The Eskata video, which first aired on September 19, 2018, featured a physician who is a paid spokesperson discussing the benefits of Eskata. The FDA noted the following deficiencies with the DTC advertising:

  1. False or Misleading Risk Presentation: The FDA noted that the video fails to identify the serious risks that are reflected in the Eskata labeling. While it did include superimposed text identifying Eskata’s most common side effects, and directing consumers to Eskata.com for full safety and prescribing information, the video omitted “serious and potentially permanent risks associated with the drug,” including corneal injuries, chemical conjunctivitis, eyelid edema, severe eye pain, and permanent eye injuries, including blindness. The video also omitted the risk for severe skin reactions, including “erosion, ulceration, vesiculation and scarring.” In addition, the FDA notes that, while the video does present the most common adverse reaction, which is stinging immediately after treatment, the video fails to include the other common adverse reactions – erythema, edema, scaling, crusting and pruritus – that also occur immediately after treatment. Thus, the FDA asserts that it is misleading to say that stinging occurs upon application, without disclosing the other reactions that also occur upon application.
  2. False or Misleading Claims About Efficacy: The video stated that “typically” after one or two treatments “the lesions go away … and that’s the end of it.” However, according to the clinical trial data that Aclaris submitted to the FDA, less than 10 percent of patients experienced complete clearance of all treated SK lesions. The FDA acknowledged that the video did include this efficacy data in superimposed text, however, that superimposed text also contained the most common side effects, and was presented in conjunction with “compelling and attention-grabbing before-and-after photographs” of patients who has achieved complete lesion clearance. The FDA asserts that this “large amount of unrelated information,” which is presented at a “fast pace[,] … competes for the consumer’s attention” and makes it difficult for consumers to “adequately process and comprehend this contextual information.”

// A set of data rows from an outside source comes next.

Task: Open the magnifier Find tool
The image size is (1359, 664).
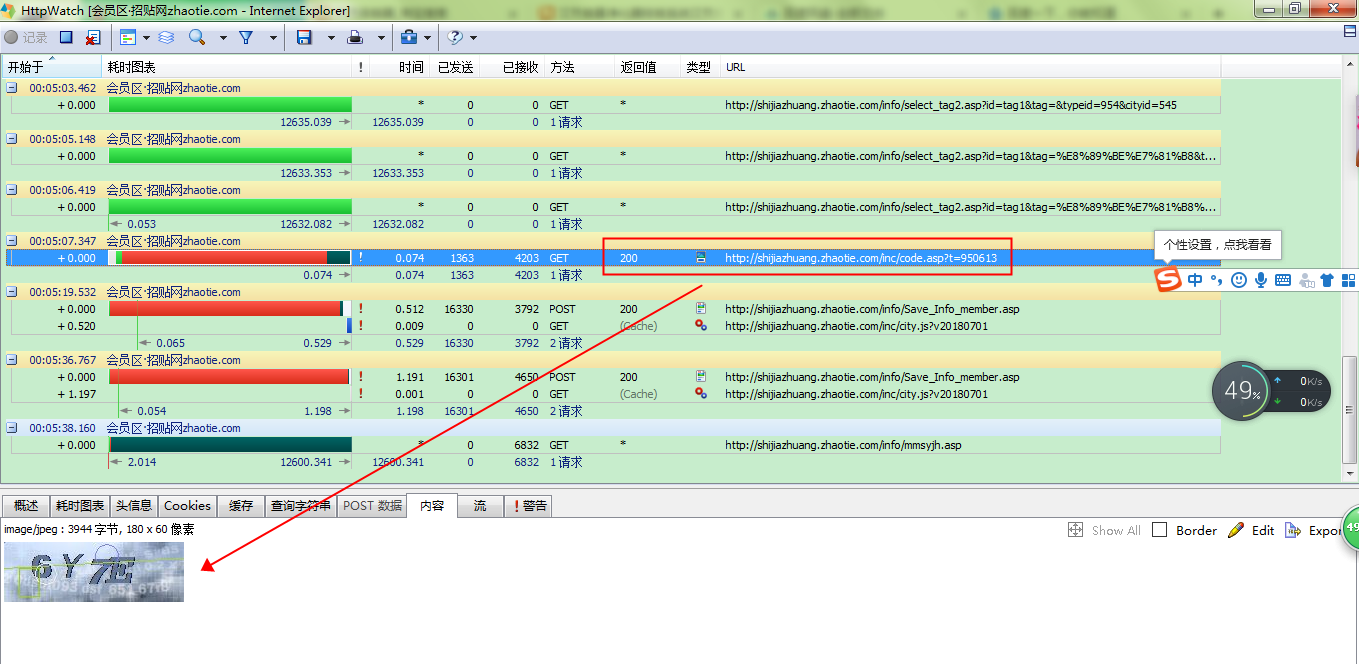Action: coord(197,38)
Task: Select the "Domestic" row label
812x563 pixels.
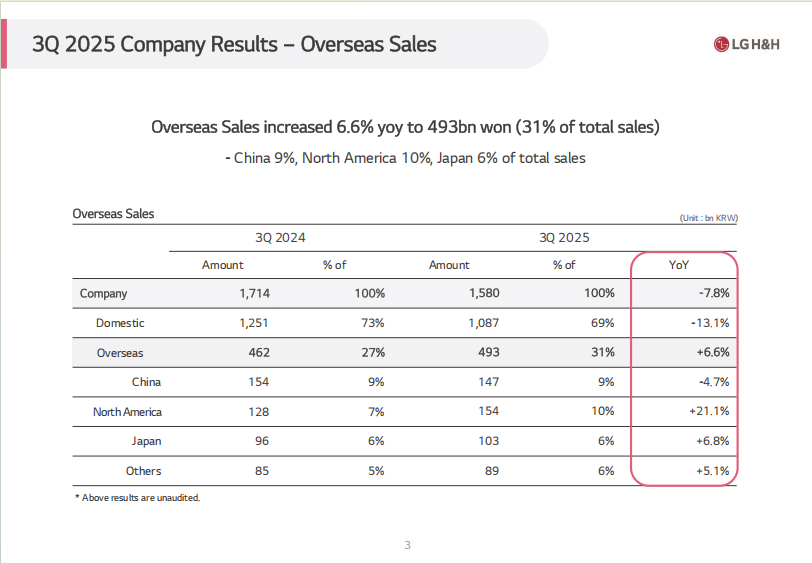Action: (x=120, y=323)
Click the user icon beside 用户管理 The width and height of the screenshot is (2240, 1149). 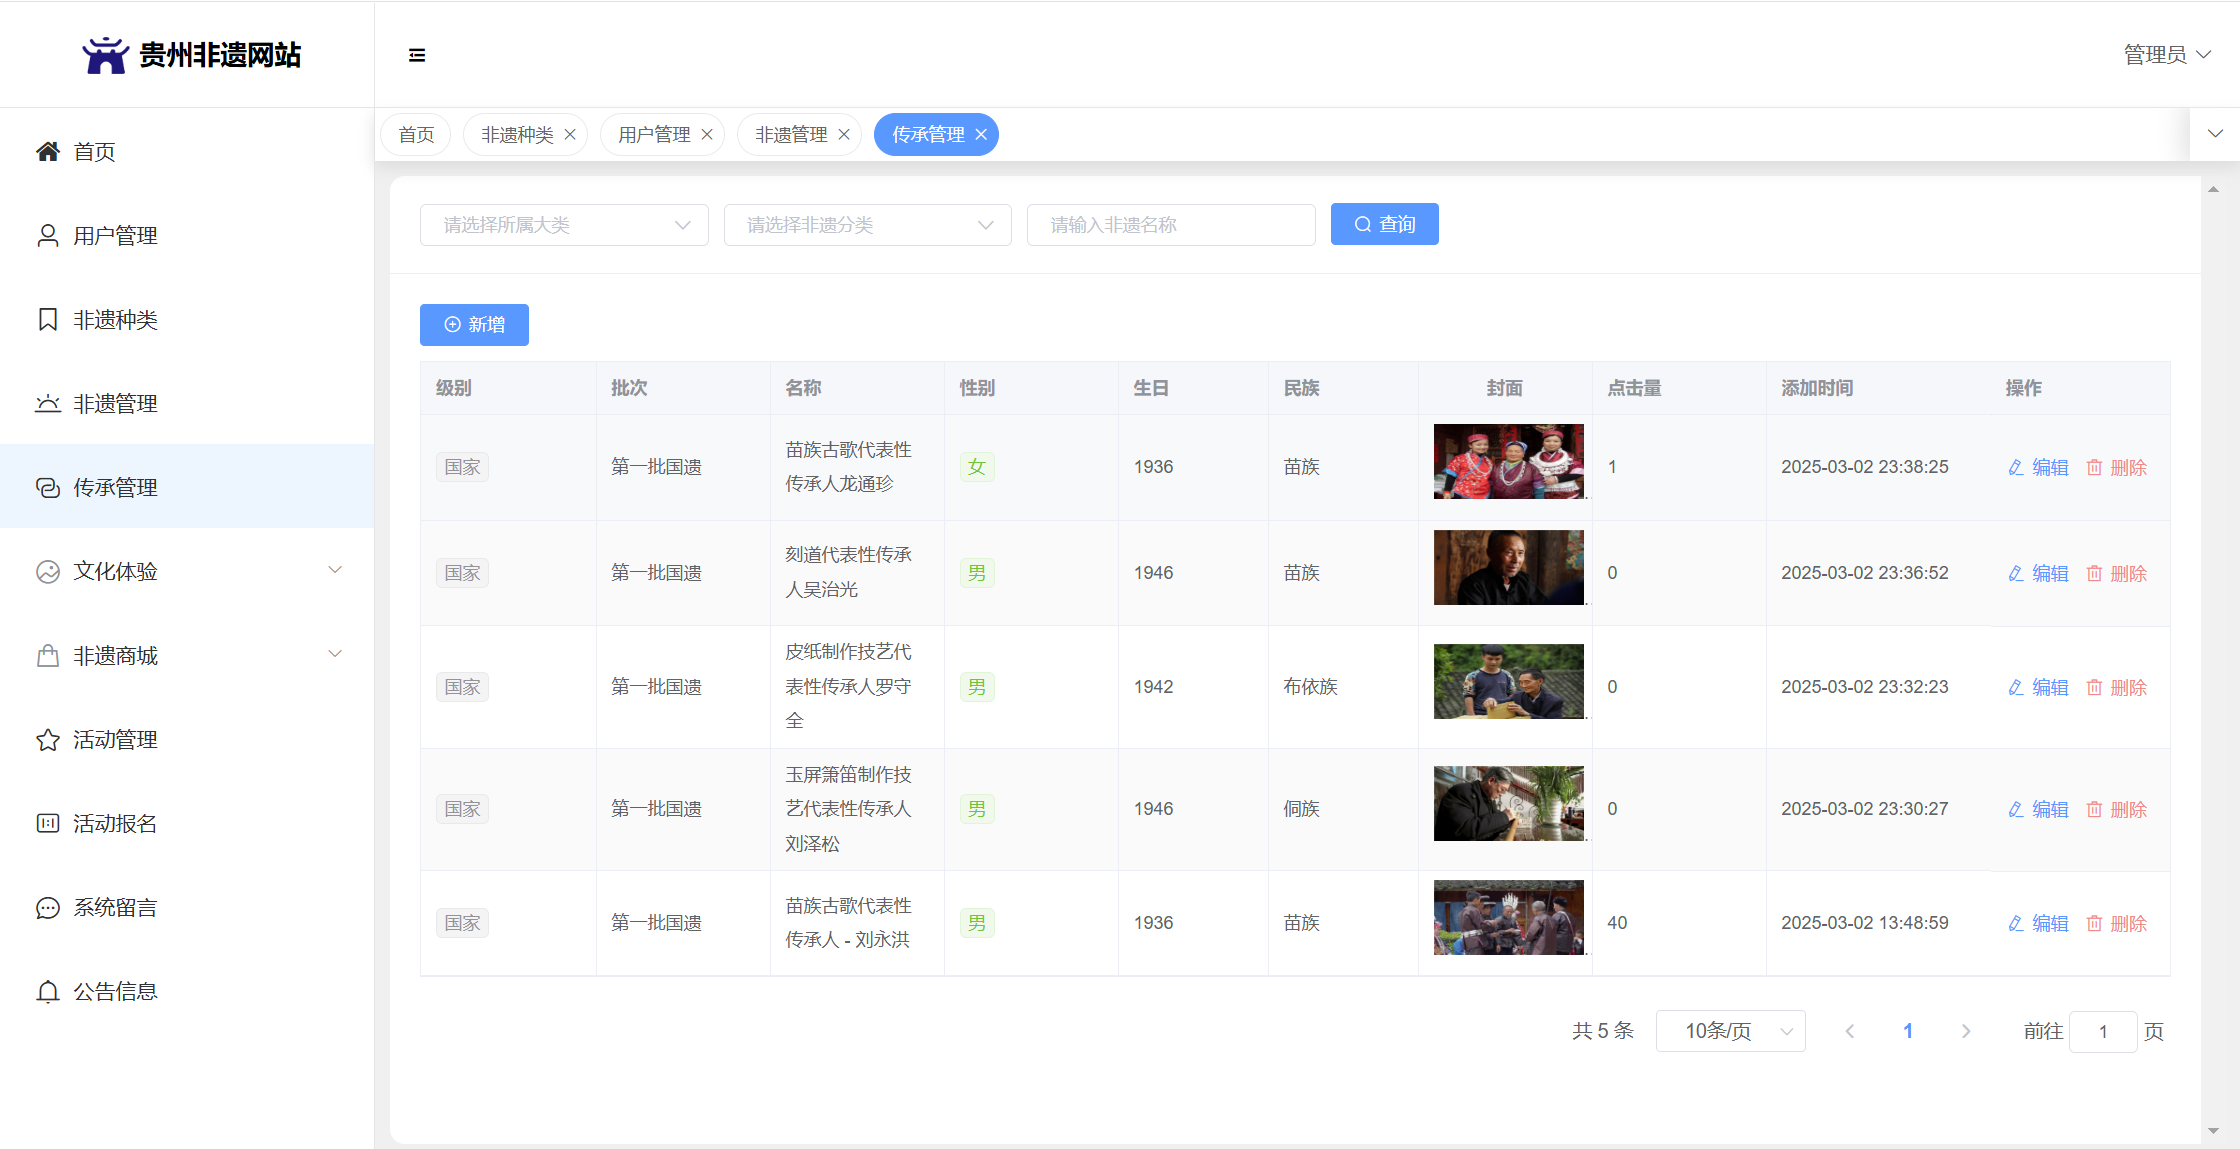click(x=48, y=235)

In conclusion, the OPDP requested that Aclaris immediately cease using all “violative [promotional] materials,” and that Aclaris provide a written response to the FDA stating whether it intends to comply with the request, or a reasoned explanation as to why the DTC advertising is not in violation of the FD&C Act.

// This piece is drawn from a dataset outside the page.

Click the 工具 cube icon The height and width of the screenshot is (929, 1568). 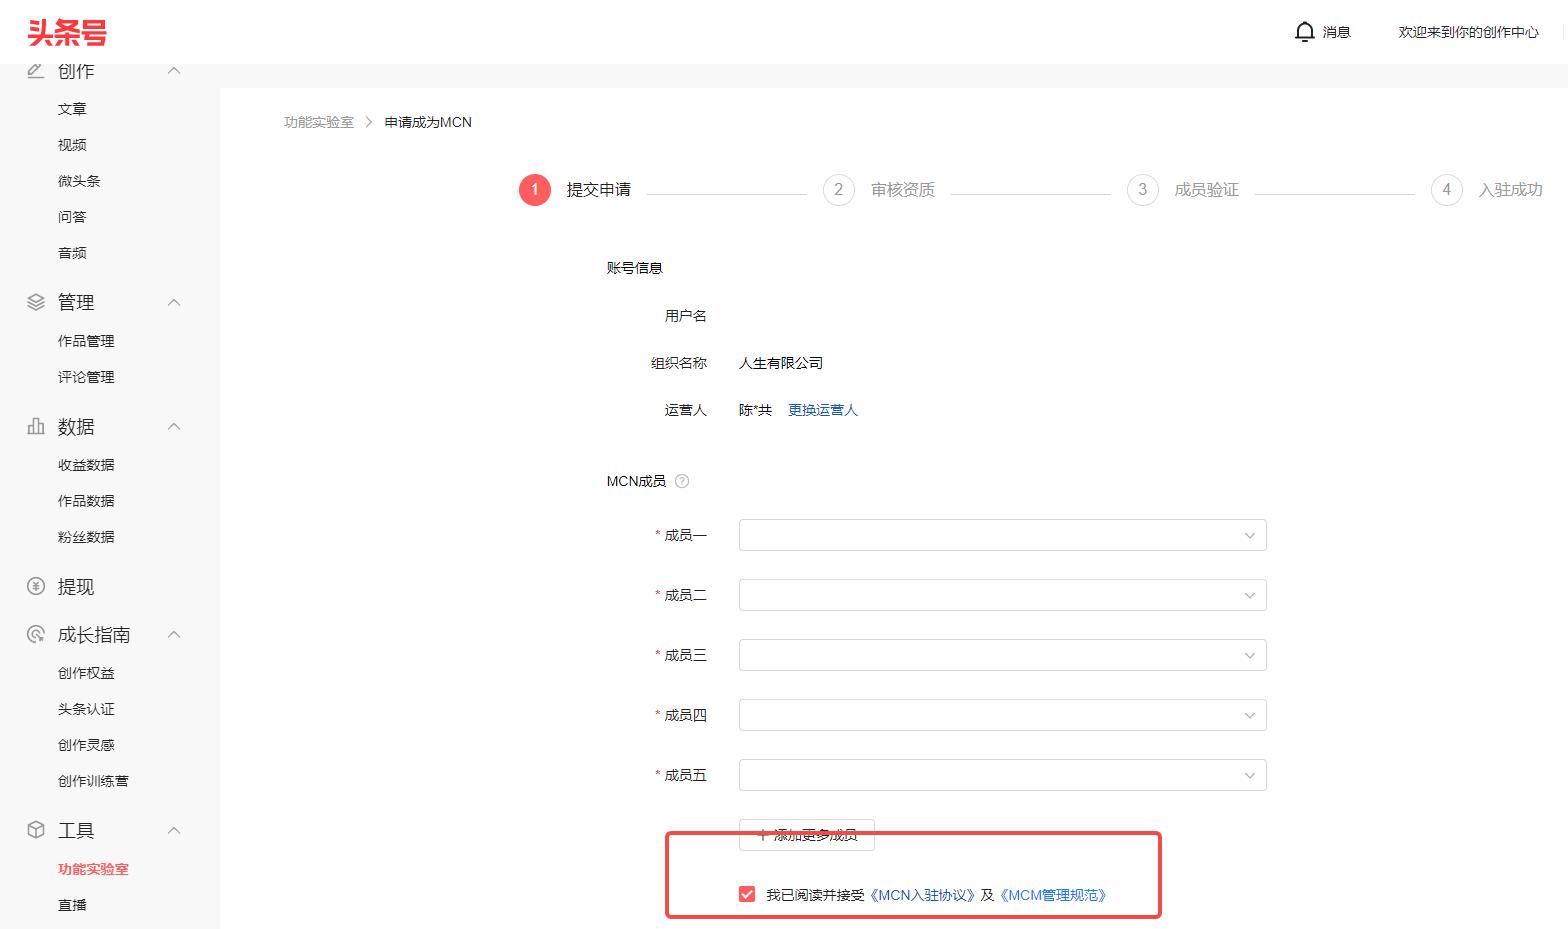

As we have reported, the Trump Administration has recently been very active in the DTC advertising space, issuing a new rule requiring DTC television advertisements to include the list price for prescription drugs, in an effort to put downward pressure on drug prices. The Aclaris enforcement letter is just another example of how the administration is strictly regulating drug manufacturers marketing practices, and this trend doesn’t show any sign of abating anytime soon.